Ordos, Bharata Online - Ronald Sakolsky, seorang pensiunan guru asal Amerika, mengungkapkan perasaannya saat bisa menikmati reuni "impian" bersama Yin Yuzhen, tokoh perintis pengendalian gurun di Tiongkok, setelah keduanya bertemu kembali untuk mengenang upaya mereka dalam mengatasi desertifikasi, tepat 27 tahun setelah pertemuan pertama mereka.

Kisah luar biasa ini bermula pada tahun 1999, ketika Sakolsky mengajar bahasa Inggris di sebuah sekolah di Provinsi Henan, Tiongkok Tengah, dalam rangka program pertukaran guru antara AS dan Tiongkok.

Setelah menyaksikan tayangan berita televisi yang meliput kerja keras Yin yang tak kenal lelah, ia merasa sangat tersentuh dan menggalang dana sebesar 5.000 dolar AS (sekitar 88,56 juta rupiah) untuk membantu Yin serta suaminya dalam upaya penghijauan guna memerangi desertifikasi di Daerah Otonom Mongolia Dalam, Tiongkok Utara.

Beberapa bulan kemudian, atas undangan pejabat setempat, Sakolsky pergi ke kawasan gurun tersebut untuk bertemu langsung dengan Yin. Sebagai tanda kenang-kenangan atas kebaikan hati Sakolsky, Yin menyimpan satu dolar (sekitar 17.714 rupiah), sementara sisa dananya ia gunakan untuk membeli 50.000 bibit tanaman.

Setelah kunjungan singkat di tengah luasnya Gurun Mu Us itu, keduanya kehilangan kontak dan persahabatan lintas benua mereka pun perlahan memudar seiring berjalannya waktu.

Namun, sebuah kejutan luar biasa terjadi awal tahun ini ketika sebuah kampanye publik di media sosial Tiongkok berhasil melacak keberadaan Sakolsky, yang kini berusia 69 tahun, di Amerika Serikat.

Terjalinnya kembali komunikasi tersebut memicu desakan dari publik agar keduanya bisa melakukan reuni yang sudah lama tertunda, hingga akhirnya Sakolsky tiba di Kota Ordos pada hari Minggu (23/8) untuk bertemu langsung dengan Yin sekali lagi.

Dalam sebuah wawancara yang mengharukan dengan China Global Television Network (CGTN), Sakolsky tak dapat menyembunyikan kegembiraannya karena pertemuan impian ini akhirnya menjadi kenyataan. Ia mengungkapkan bahwa pertemuan yang tak terduga ini terasa sangat berbeda dari apa yang selama ini ia bayangkan.

"Rasanya jelas berbeda, karena saya bisa menyentuhnya.

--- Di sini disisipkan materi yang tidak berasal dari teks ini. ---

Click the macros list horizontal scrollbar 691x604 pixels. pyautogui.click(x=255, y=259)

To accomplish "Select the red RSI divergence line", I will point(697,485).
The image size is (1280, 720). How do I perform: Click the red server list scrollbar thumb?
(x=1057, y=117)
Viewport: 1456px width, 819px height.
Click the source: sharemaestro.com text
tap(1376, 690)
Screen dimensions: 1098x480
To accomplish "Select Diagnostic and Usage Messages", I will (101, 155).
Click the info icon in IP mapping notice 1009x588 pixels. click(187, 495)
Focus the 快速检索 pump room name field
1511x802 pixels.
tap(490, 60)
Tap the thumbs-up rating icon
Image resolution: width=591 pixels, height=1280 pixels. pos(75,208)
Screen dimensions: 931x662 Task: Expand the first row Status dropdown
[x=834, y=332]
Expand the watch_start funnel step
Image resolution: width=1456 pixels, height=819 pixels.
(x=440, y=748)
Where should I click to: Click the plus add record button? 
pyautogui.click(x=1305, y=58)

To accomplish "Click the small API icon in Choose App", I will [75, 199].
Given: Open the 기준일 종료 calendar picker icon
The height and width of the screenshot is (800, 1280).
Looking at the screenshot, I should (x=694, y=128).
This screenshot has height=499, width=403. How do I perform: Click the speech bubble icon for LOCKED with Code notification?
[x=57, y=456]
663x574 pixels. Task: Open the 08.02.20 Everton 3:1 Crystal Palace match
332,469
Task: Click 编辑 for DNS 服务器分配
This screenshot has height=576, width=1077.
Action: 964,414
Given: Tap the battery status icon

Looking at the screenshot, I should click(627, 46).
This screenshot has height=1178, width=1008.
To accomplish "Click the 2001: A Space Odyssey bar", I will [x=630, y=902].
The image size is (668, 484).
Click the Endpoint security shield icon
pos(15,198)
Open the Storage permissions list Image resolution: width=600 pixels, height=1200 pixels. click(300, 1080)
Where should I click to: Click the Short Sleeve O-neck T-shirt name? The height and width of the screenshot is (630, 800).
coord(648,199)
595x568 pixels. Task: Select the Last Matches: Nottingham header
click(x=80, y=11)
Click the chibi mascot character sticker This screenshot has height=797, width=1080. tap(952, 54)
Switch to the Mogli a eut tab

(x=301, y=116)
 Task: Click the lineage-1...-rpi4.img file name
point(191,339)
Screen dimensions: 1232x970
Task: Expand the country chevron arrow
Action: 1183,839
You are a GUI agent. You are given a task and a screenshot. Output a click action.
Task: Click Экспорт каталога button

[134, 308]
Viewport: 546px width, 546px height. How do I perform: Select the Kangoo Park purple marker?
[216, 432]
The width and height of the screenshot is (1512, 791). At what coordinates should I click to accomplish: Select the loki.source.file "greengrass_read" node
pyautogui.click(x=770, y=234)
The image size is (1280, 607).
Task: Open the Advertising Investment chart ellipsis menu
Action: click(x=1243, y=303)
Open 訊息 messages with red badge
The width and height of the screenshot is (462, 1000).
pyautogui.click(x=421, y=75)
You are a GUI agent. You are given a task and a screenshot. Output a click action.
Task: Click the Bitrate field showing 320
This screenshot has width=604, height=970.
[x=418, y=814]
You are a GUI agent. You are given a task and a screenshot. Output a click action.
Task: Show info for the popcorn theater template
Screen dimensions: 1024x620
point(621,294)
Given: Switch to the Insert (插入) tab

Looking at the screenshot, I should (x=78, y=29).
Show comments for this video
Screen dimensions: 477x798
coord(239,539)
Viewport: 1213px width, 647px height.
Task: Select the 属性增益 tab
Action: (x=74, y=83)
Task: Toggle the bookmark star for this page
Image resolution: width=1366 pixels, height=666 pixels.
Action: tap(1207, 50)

Dalam bayangan saya, hal itu hanya ada di pikiran saja. Namun, kini saya bisa menyentuhnya, memeluknya, serta melihatnya menangis dan turut menangis bersamanya. Saya menyebutnya sebuah keajaiban karena tak seorang pun pernah mengatakan bahwa saya akan datang ke Tiongkok pada tahun 1999. Tentu saja, tak ada yang pernah mengatakan bahwa saya akan kembali ke Tiongkok pada tahun 2026. Namun, ketika Anda bisa menyentuh impian Anda, impian itu menjadi kenyataan. Itu bukan sekadar mimpi lagi. Jadi, dua hari terakhir ini benar-benar menjadi kenyataan bagi saya," ujar Sakolsky.

Duduk di sampingnya, Yin menyoroti pentingnya untuk selalu menepati janji, tidak peduli berapa lama waktu telah berlalu.

"Saya percaya bahwa pertama-tama, Anda harus menjadi orang yang baik, barulah Anda bisa melakukan berbagai hal dengan baik," ujarnya.

Jejak waktu sejak pertemuan pertama mereka terlihat begitu menyentuh pada lahan yang digarap oleh Yin. Hamparan hijau kecil yang ia mulai lebih dari seperempat abad yang lalu kini telah berkembang menjadi lebih dari 8 juta pohon, menutupi lahan seluas lebih dari 11.000 ekar yang dulunya gersang.